顧客は、検討している商品・サービスについての理解がある程度深まったら、他の選択肢にも目を向け、比較します。
一連の流れを経て、顧客は商品・サービスの購入・利用に至ります。
上記のプロセスはあくまで一例であり、商品・サービスの性質によっては変わってくることも考えられるので、注意が必要です。
カスタマージャーニーにおけるタッチポイントとは、各フェーズで顧客の心理状態や行動に影響を与える媒体や状況のことです。例えば、「検討開始」のフェーズで、顧客がある商品を認知する際のタッチポイントは、SNSや家族・友人が考えられます。タッチポイントはどのフェーズにいるかに応じて変化するので、カスタマージャーニーの理解において重要な要素の一つとなっています。
ペルソナとは、商品やサービスの利用者像であり、分析の対象となります。カスタマージャーニーを考えていく際に、まずペルソナ(顧客)を設定することが必須となり、有効なカスタマージャーニーマップの作成ではペルソナをできるだけ具体的に設定する必要があり、年齢・性別・職業・家族構成・居住地・ライフスタイル等の情報を詳細に決定していきます。
ペルソナについて詳しく知りたい方は、「インタビューを通じたペルソナ調査の仕方とコツ~フォーマットも公開~」も参考にしてください。
カスタマージャーニーマップというのは、顧客体験、すなわちユーザーが製品やサービスと関わる一連のプロセスを可視化したものです。グラフ中に、ユーザーが商品・サービスを知ってから購買に至るまでのプロセスにおいてとった行動と、それに紐づく感情や思考をまとめていくことで、顧客の動向を時系列的に把握することが可能になります。
取り組むべき課題の特定こそ、カスタマージャーニーマップの要となる目的です。顧客体験を線としてストーリー化することにより、これまで見えていなかった課題を発見することができます。ユーザーが商品・サービスと関わるプロセスの中で、顧客の期待と実際の体験が乖離している部分を見つけ、それを課題として設定します。全てのフェーズの課題を洗い出すことができれば、解決すべき課題の優先度を明確にし、サービス改善のスケジュールを見直すこともできます。
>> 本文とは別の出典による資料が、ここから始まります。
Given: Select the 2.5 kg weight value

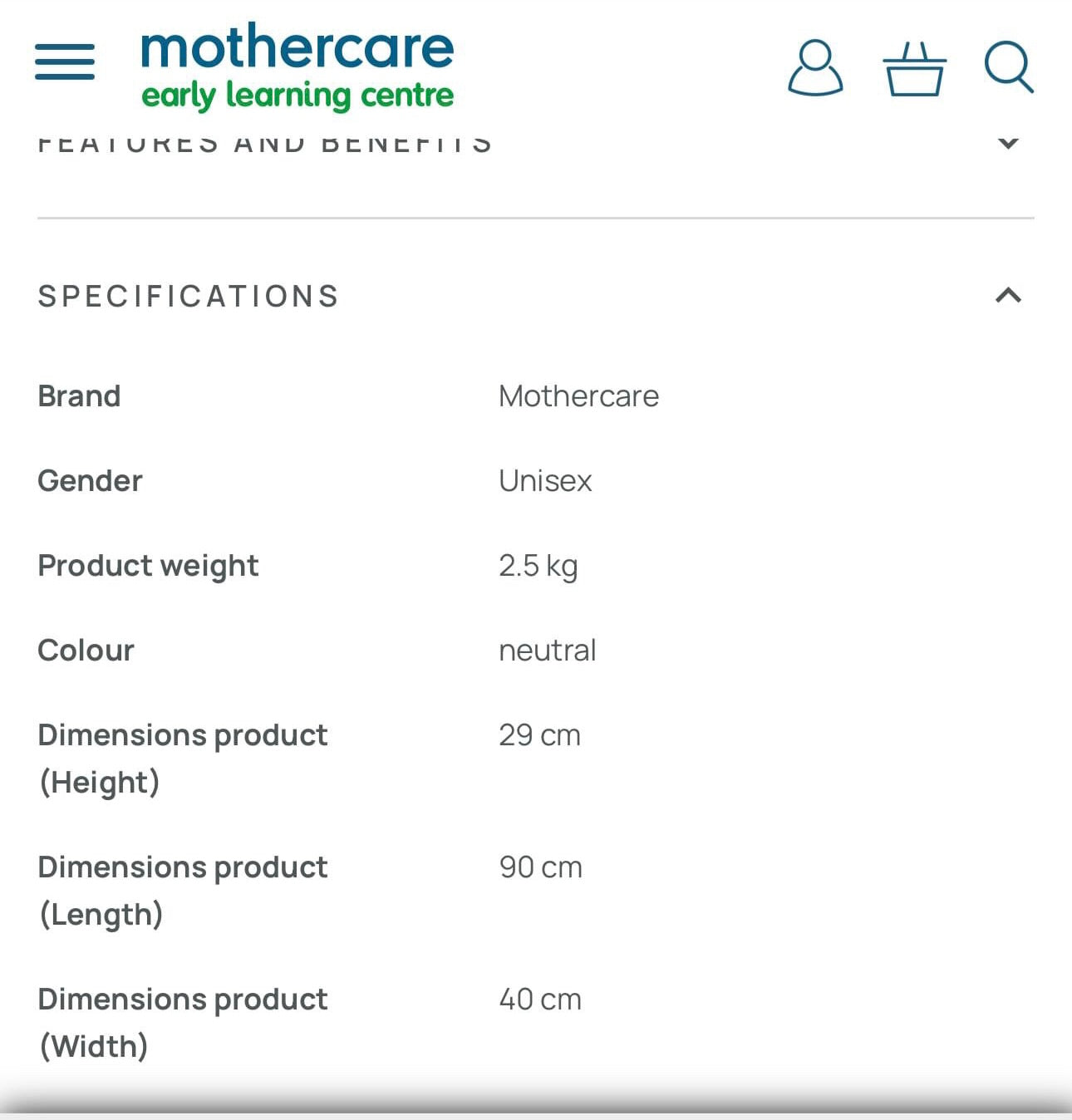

カスタマージャーニーマップはユーザーが主語となるため、企業側の考え方から離れ、ユーザーを軸に発想を広げる効果を持ちます。一枚のマップの中に複雑な顧客体験をまとめ、ユーザーのことを容易に、網羅的に理解することができます。これにより、今まで考慮できていなかったニーズを新たに発見し、ユーザーの視点からサービス全体を見直すことができます。ただし、ユーザー目線でサービスを俯瞰することは、あくまで課題の洗い出しや優先順位を捉えるための方法ですので、第一の目的は「課題特定」であることを意識するようにしましょう。
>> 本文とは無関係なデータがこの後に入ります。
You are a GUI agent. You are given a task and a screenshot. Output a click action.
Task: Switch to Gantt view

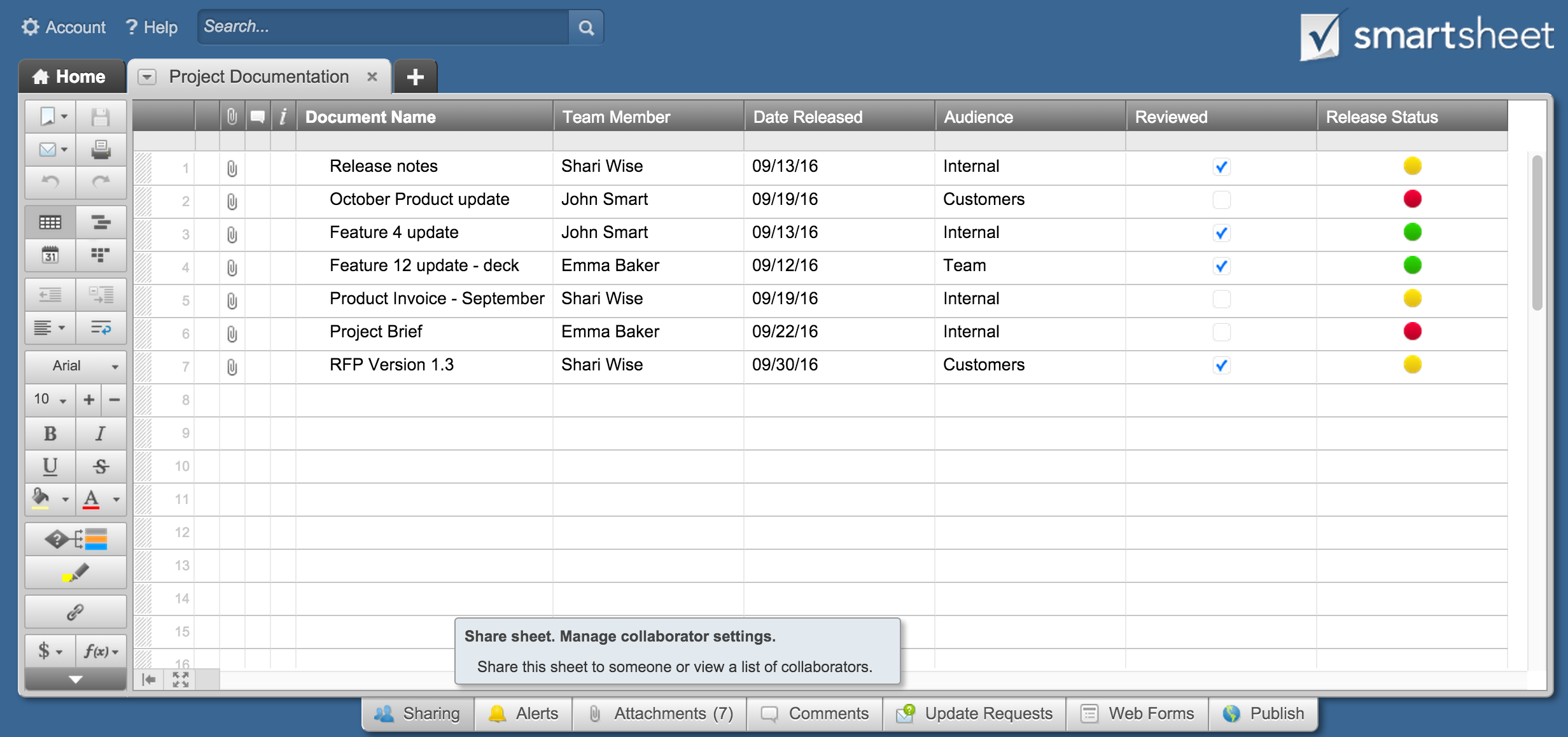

チーム全体で1つのマップを共有することで、ユーザーや商材についての共通認識を持つことができます。商品開発の際には、営業や企画、宣伝など、様々なステークホルダーが関係するものの、互いにうまく連携が取れていないということも往々にしてあるのではないでしょうか。カスタマージャーニーマップがあれば、関係者の役割に関わらず、同一の顧客体験を俯瞰することができるので、全体でインサイトを共有し、課題を再認識することができます。
カスタマージャーニーマップ作成の前提となるビジネスゴールを設定します。「サービスの売り上げ不振の原因はどこにあるのか」、「新商品開発に際して、既存のものでカバーできていないニーズはあるのか」のように、論点や課題を設定した上で情報収集・マップ作りに取り組むことで、ブレのないマップを作ることができます。
カスタマージャーニーマップを作成するには、ユーザーの実際の体験についてのデータが必須です。ユーザーの行動や感情を引き出すインタビューを実施しましょう。インタビューの際には、課題や、それぞれの行動の際に感じた感情にフォーカスし、より事実に忠実なマップを作れる情報収集を心がけましょう。
カスタマージャーニーマップ全体の軸となる部分を設定します。
縦軸は、基本となる「感情」「タッチポイント」「行動」「課題」を入れ、商材やサービスに合わせて他の指針を追加するようにしましょう。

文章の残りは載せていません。